→ **EXTRACT TO READ**:
-- START --

Angkor, My Foot, by Alle C. Hall
In Alan Booth’s 1977 memoir, The Roads to Sata, our man walks from the tip-top of Japan to its southernmost protrusion. When I moved to Tokyo in 1988, a beat-up copy of Roads passed, hand to hand, through the city’s gaijin houses—old Japanese homes that the owners turned into needfully cheap housing for us: gaijin; foreigners. While I knew I would never foot it through Japan, the image was rhapsodic: me, lean from walking, fluent in Japanese, the whole bit.
I lived in Tokyo for three years. I took some hikes. When I returned to Japan in 2001 with my now-husband, Cliff, our plan was: three weeks in Japan, two in Thailand, and then—the pearl!— four days at Angkor Wat, the magnificent temple ruins in Cambodia.
First stop, Tokyo. Within nine hours, I’d hurt my right foot.
“Injured While Traveling” was nothing new to me. New York City: tweaked elbow, left arm. Mexico: gash, left foot. Vietnam: strained tendon, right foot. Arriving in Tokyo, my new backpack held eight pounds of clothing, three pounds of hiking boots, and twenty-one pounds of non-allopathic first aid: electric heating pad and re-freezable gel packs (hot and cold contrast); instant ice (no refrigeration); Arnica (joint pain); and Chinese herbs (diarrhea, UTI, or allergies). Every time I moved, I rattled.
The Foot Incident likely occurred in Tsukiji, Tokyo’s most famous fish market. Now closed to the public, in 2001, you could amble chilly lanes lined by 900 booths selling $21 million of 480 types of seafood per day. Toward the back, men threw frozen tuna over our heads—each at least five feet long—from the truck to the area designed to dismember them by table saw. On the wet cement, a fish head the size of a microwave. No corroborative torso in sight.
Did my foot go gammy from the laze-inspired leap I took to avoid the short stairs between tanks of fluid octopuses? The truth we shall never know. Regardless, by the following morning, my foot had become My Foot, to wrap in ice, contrast with heat, slather with arnica, and angst over: Angkor Wat!
Japan? Lived there, three years. Thailand? Been there twice, extended stays. With a month and hopes to heal My Foot before reaching Angkor, we skipped whole sections of our Japan and Thailand itineraries. Cliff carried my backpack as well as his, continuously looking over each shoulder. “What is that noise?”
I could hardly say: twenty-one pounds of ineffectual potions in individual glass containers.
Our first afternoon in Siem Reap, Cambodia, I forgot My Foot as our car approached five towers of gray sandstone shimmering in the afternoon heat, the tallest almost seven hundred feet from the ground. Cliff and I softly pinched the tender insides of each other’s forearms; we do so, in times of excitement.

-- END --

→ **INFORMATION SUPPLIED**:
-- START --

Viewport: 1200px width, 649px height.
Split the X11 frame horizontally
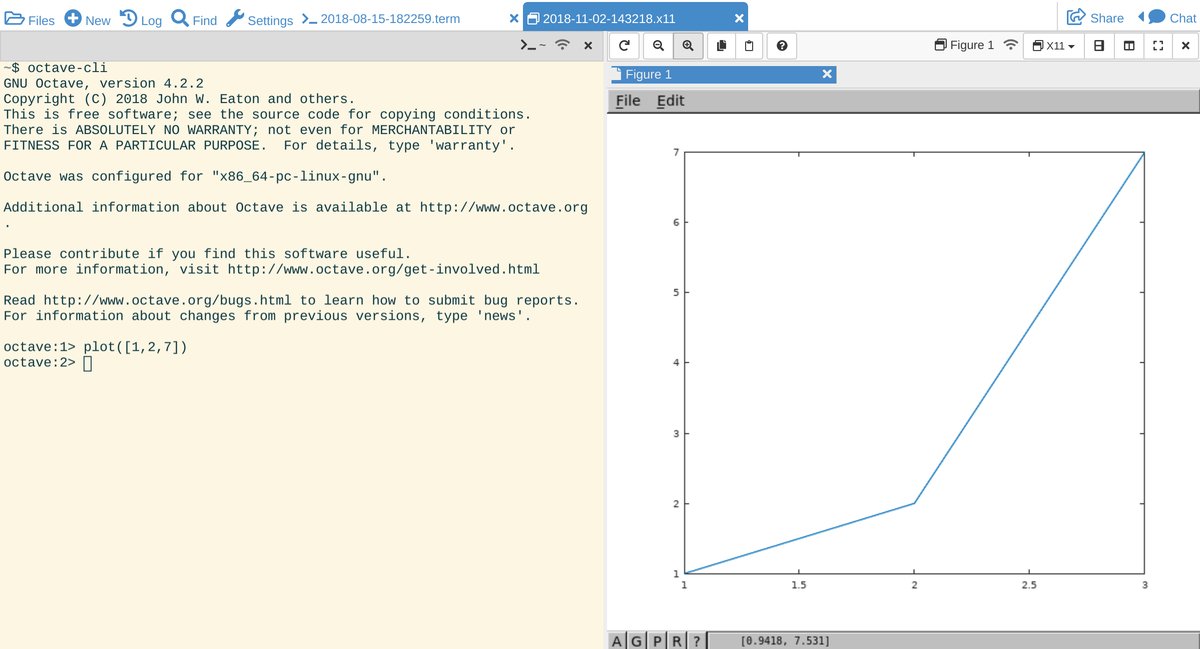click(x=1099, y=45)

-- END --

→ **INSTRUCTION A**:
Summarize the travel essay in two sentences.
→ **INSTRUCTION B**:
Retype everything in the travel essay from "I could hardly" down to "times of excitement.".
Use only the travel essay as your source, not the data.

→ **EXERCISE RESPONSE A**:
The narrator had lived in Tokyo for three years and returned to Japan in 2001 with Cliff on a trip meant to end with four days at Angkor Wat, but hurt a right foot within nine hours of reaching Tokyo, likely at the Tsukiji fish market. Hoping the foot would heal before Angkor, they skipped whole sections of their Japan and Thailand itineraries while Cliff carried both backpacks, and on their first afternoon in Siem Reap the sight of the temple towers made the narrator forget the foot.

→ **EXERCISE RESPONSE B**:
I could hardly say: twenty-one pounds of ineffectual potions in individual glass containers.
Our first afternoon in Siem Reap, Cambodia, I forgot My Foot as our car approached five towers of gray sandstone shimmering in the afternoon heat, the tallest almost seven hundred feet from the ground. Cliff and I softly pinched the tender insides of each other’s forearms; we do so, in times of excitement.